When Alyssa arrived, she was broken inside. She screamed constantly. She hit, bit and kicked me. She spit in my face when she was mad. The first time I took her to therapy, my tiny little girl walked in and flipped off her counselor. She was never easy, but she was mine.

When she started having seizures, I felt a terror that is only known by a mother watching her child flirt with death. I sat beside Alyssa’s hospital bed for nights on end, listening to the machines and praying that my child would come back to me. I didn’t lose sleep because it was my obligation as her foster parent; I stood guard over my baby because I believe that when a child is in the hospital they need their mom by their side and that was me. As the situation deteriorated, our caseworker thought we might want to bow out. That was our chance to walk away, but I had been the only mom in Alyssa’s life for a year and half at that point. My husband and I officially adopted Alyssa, and her younger brother, a few months later with no idea what the future might hold.
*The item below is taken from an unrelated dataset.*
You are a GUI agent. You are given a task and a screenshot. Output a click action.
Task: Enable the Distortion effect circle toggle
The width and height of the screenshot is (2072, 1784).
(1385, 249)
What my former therapist did not understand is that adoption (for our family) is unconditionally forever. Adopted kids may be extremely difficult. Sometimes they challenge us in ways we never dreamed and our lives are fundamentally changed in order to care for them, but that means that our families need to be helped not dissolved. When adopted families are not assumed to be permanent, the state can simply look the other way as children are passed between homes instead of providing the services that children from hard places require.

When rehoming is an option, workers who face adoption quotas can push through placements that are doomed from the start. When families like mine are viewed as flexible arrangements, then therapists, teachers and well-meaning friends see no problem suggesting that we return our children to the state like someone might return a misbehaving puppy to the shelter. But, my children are not disposable. I would never send my biological son away because parenting him is difficult. My adopted children are no different. They are all mine forever, and it is an insult to insinuate otherwise.

Several months after the adoption was finalized, we received Alyssa’s genetic testing results and the diagnosis. While I was still reeling from learning the prognosis her form of epilepsy carries, someone asked me if I regretted our choice to adopt her. Even with the world crashing around me, I said no. No matter what challenges or successes lie before us, she is my daughter.

Every morning when I wake Alyssa up, I pause at her door and pray that she’s still breathing and the seizures didn’t win while I slept. That hurts still. It probably always will, but I can’t justify disposing of my child because it is so difficult to live with the fear of losing her. While I don’t know where this road will lead us, I know I’m on it till the end.